We’ve taken a number of different approaches, but the one that has stuck uses protein-based nanoparticles. Essentially, we take the DNA encoding the viral fusion protein and we append it to DNA encoding whatever proteins make up our nanoparticle. After expressing this DNA in cells, we can produce nanoparticles that display the viral protein on their surface. These big, synthetic protein particles look like viruses to the immune system, resulting in a strong immune response.
In terms of a flu vaccine, we’ve created nanoparticles that display the fusion proteins from the same seasonal flu strains that were selected for the commercial vaccine. Using these, we’ve observed immune responses not only to the head region, but also the stem region, which is incredibly exciting. We’ve tested the vaccine in mice, ferrets and non-human primates, and we’re seeing similar immune responses across the board. The NIH is funding a Phase 1 clinical trial that is aimed to start in the spring of 2021. It will provide us with information not only on the safety of the vaccine, but also further information on the efficacy.
Do you have a hypothesis to explain why these nanoparticles are able to elicit a stem response?
That’s a really good question, and we do not have a perfect answer yet. One of our collaborators, Masaru Kanekiyo, recently published a paper showing that a nanoparticle displaying similar but distinct antigens, such as distinct HA proteins from the different flu strains, can result in an immune system that gains a preference for going after the parts that are similar between the antigens. This could in theory help our vaccine focus immune responses on the stem region. We investigated this in our upcoming paper and it appears that there are other unanticipated factors that are aiding our stem responses instead. Right now, our leading hypothesis is that the exact shape of our nanoparticle vaccine is advantageous for guiding the immune system to recognize the stem, and we are studying this idea in greater detail. But regardless, we’re very excited about the stem-directed responses that we’re seeing.
What led you to use protein-based nanoparticles as your strategy of choice?

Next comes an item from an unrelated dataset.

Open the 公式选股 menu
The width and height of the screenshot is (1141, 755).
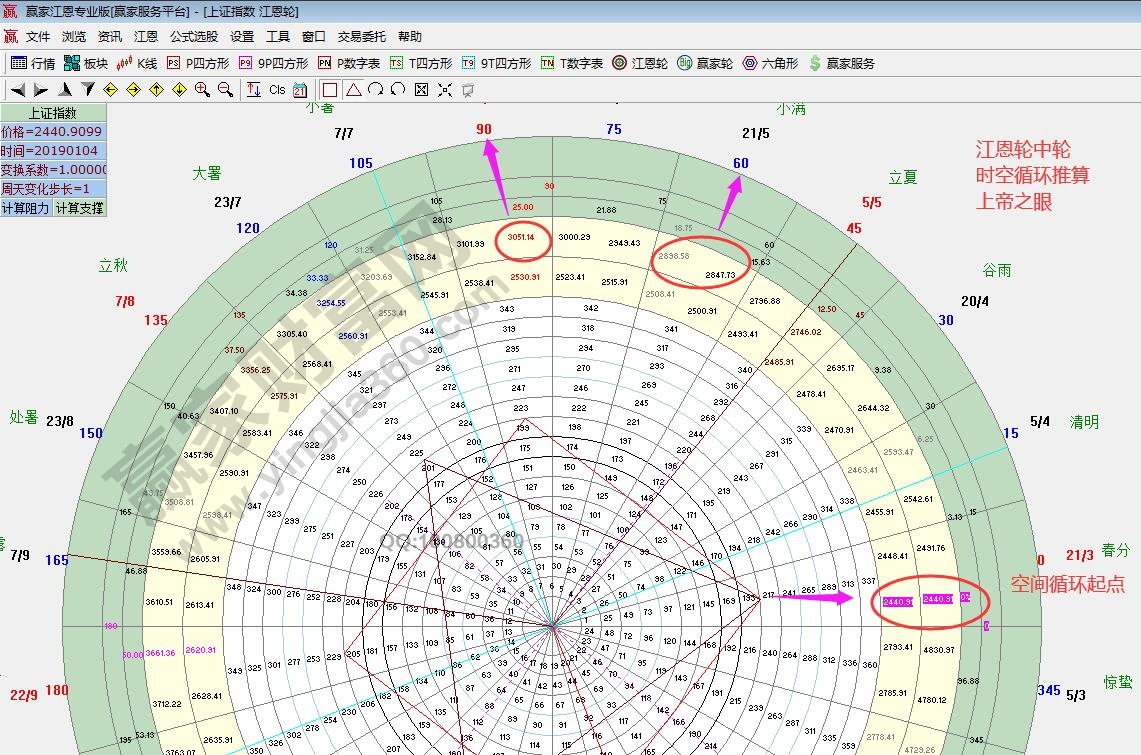tap(193, 37)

The idea of putting an antigen on a nanoparticle is not something that we came up with. It’s been around for a while, and our collaborators at the NIH, led by Masaru Kanekiyo and Barney Graham, made a lot of the early progress. Our contribution was figuring out how to design novel nanoparticles from scratch, and building the exact architecture desired, including the addition of specific features not found in natural nanoparticles. We figured out how to make nanoparticles by mixing two separately purified proteins in such a way that we can control exactly when assembly occurs. That may not sound particularly exciting, but it’s important in ensuring that some of the complex proteins displayed on the nanoparticles fold correctly. This allows us to make a number of vaccines that would not have been previously possible, and to do so with greater precision, which is vital for something going to the clinic.
Do you think protein nanoparticles can be used in the development of vaccines against other viruses?

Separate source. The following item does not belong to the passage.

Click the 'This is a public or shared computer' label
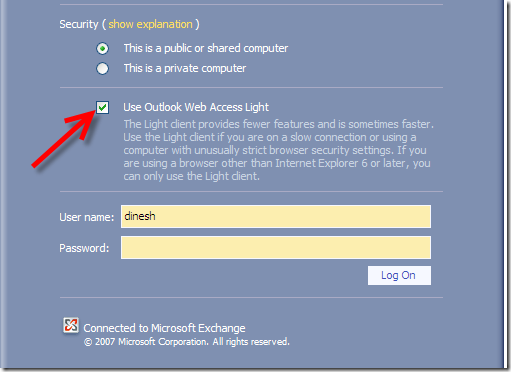Image resolution: width=511 pixels, height=372 pixels. pos(206,48)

Definitely. Our lab recently published a paper on a self-assembling protein nanoparticle that induces a response against respiratory syncytial virus, and we’ve also published on nanoparticles displaying HIV-1 proteins. There is another story from our lab on a vaccine against SARS-CoV-2 using similar approaches, which should be published in the near future as well. In theory, this technology could be used against many more different viruses.
Thank you for taking the time to discuss your research, Daniel! We wish you the best of luck as you continue your work!